Input:
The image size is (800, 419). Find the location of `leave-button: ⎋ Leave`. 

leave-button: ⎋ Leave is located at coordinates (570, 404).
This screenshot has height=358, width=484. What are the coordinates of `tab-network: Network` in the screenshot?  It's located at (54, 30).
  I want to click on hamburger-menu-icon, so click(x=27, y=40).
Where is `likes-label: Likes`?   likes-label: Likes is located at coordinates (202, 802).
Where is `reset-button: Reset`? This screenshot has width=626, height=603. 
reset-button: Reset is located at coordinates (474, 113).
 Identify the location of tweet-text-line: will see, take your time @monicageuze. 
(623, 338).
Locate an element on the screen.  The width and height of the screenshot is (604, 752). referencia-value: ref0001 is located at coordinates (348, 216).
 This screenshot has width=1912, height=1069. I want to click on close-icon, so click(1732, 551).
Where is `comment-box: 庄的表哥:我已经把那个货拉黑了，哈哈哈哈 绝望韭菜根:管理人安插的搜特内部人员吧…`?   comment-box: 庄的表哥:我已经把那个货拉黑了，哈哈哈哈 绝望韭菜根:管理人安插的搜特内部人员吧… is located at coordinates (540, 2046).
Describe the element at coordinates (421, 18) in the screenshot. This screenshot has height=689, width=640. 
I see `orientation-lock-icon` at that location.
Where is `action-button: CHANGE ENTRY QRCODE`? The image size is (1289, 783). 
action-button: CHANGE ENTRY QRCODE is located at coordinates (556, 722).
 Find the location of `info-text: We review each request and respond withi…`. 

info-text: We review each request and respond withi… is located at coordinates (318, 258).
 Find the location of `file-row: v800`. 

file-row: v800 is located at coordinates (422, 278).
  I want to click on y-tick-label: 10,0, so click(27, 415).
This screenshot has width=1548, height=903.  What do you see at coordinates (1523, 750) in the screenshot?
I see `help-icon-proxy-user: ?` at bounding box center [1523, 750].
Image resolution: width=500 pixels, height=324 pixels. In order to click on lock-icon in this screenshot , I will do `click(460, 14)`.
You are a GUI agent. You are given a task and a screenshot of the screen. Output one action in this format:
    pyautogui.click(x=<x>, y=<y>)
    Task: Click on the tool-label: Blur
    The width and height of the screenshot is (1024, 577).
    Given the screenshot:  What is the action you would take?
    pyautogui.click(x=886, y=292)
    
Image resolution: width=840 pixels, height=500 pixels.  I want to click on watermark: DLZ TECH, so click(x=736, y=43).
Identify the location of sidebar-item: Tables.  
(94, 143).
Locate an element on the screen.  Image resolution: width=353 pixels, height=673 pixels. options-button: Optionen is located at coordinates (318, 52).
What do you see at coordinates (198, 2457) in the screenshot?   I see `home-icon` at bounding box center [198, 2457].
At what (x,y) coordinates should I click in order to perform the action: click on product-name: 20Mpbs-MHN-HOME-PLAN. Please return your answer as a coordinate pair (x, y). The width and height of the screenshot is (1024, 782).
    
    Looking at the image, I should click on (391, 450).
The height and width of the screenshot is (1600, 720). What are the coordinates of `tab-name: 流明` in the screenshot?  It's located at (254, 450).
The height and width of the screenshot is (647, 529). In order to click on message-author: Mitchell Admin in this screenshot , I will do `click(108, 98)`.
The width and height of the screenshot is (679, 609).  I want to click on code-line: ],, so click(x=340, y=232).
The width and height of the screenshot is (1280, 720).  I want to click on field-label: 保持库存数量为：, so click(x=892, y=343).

Task to carry out: Write out all of the entries above again, character for character, with no changes.

Exercise result:
The image size is (800, 419). Find the location of `leave-button: ⎋ Leave`. 

leave-button: ⎋ Leave is located at coordinates (570, 404).
This screenshot has height=358, width=484. What are the coordinates of `tab-network: Network` in the screenshot?  It's located at (54, 30).
  I want to click on hamburger-menu-icon, so click(x=27, y=40).
Where is `likes-label: Likes`?   likes-label: Likes is located at coordinates (202, 802).
Where is `reset-button: Reset`? This screenshot has width=626, height=603. 
reset-button: Reset is located at coordinates (474, 113).
 Identify the location of tweet-text-line: will see, take your time @monicageuze. 
(623, 338).
Locate an element on the screen.  The width and height of the screenshot is (604, 752). referencia-value: ref0001 is located at coordinates (348, 216).
 This screenshot has width=1912, height=1069. I want to click on close-icon, so click(1732, 551).
Where is `comment-box: 庄的表哥:我已经把那个货拉黑了，哈哈哈哈 绝望韭菜根:管理人安插的搜特内部人员吧…`?   comment-box: 庄的表哥:我已经把那个货拉黑了，哈哈哈哈 绝望韭菜根:管理人安插的搜特内部人员吧… is located at coordinates (540, 2046).
Describe the element at coordinates (421, 18) in the screenshot. This screenshot has height=689, width=640. 
I see `orientation-lock-icon` at that location.
Where is `action-button: CHANGE ENTRY QRCODE`? The image size is (1289, 783). 
action-button: CHANGE ENTRY QRCODE is located at coordinates (556, 722).
 Find the location of `info-text: We review each request and respond withi…`. 

info-text: We review each request and respond withi… is located at coordinates (318, 258).
 Find the location of `file-row: v800`. 

file-row: v800 is located at coordinates (422, 278).
  I want to click on y-tick-label: 10,0, so click(27, 415).
This screenshot has width=1548, height=903.  What do you see at coordinates (1523, 750) in the screenshot?
I see `help-icon-proxy-user: ?` at bounding box center [1523, 750].
Image resolution: width=500 pixels, height=324 pixels. In order to click on lock-icon in this screenshot , I will do `click(460, 14)`.
You are a GUI agent. You are given a task and a screenshot of the screen. Output one action in this format:
    pyautogui.click(x=<x>, y=<y>)
    Task: Click on the tool-label: Blur
    The width and height of the screenshot is (1024, 577).
    Given the screenshot:  What is the action you would take?
    pyautogui.click(x=886, y=292)
    
Image resolution: width=840 pixels, height=500 pixels.  I want to click on watermark: DLZ TECH, so click(x=736, y=43).
Identify the location of sidebar-item: Tables.  
(94, 143).
Locate an element on the screen.  Image resolution: width=353 pixels, height=673 pixels. options-button: Optionen is located at coordinates (318, 52).
What do you see at coordinates (198, 2457) in the screenshot?   I see `home-icon` at bounding box center [198, 2457].
At what (x,y) coordinates should I click in order to perform the action: click on product-name: 20Mpbs-MHN-HOME-PLAN. Please return your answer as a coordinate pair (x, y). The width and height of the screenshot is (1024, 782).
    
    Looking at the image, I should click on (391, 450).
The height and width of the screenshot is (1600, 720). What are the coordinates of `tab-name: 流明` in the screenshot?  It's located at (254, 450).
The height and width of the screenshot is (647, 529). In order to click on message-author: Mitchell Admin in this screenshot , I will do `click(108, 98)`.
The width and height of the screenshot is (679, 609).  I want to click on code-line: ],, so click(x=340, y=232).
The width and height of the screenshot is (1280, 720).  I want to click on field-label: 保持库存数量为：, so click(x=892, y=343).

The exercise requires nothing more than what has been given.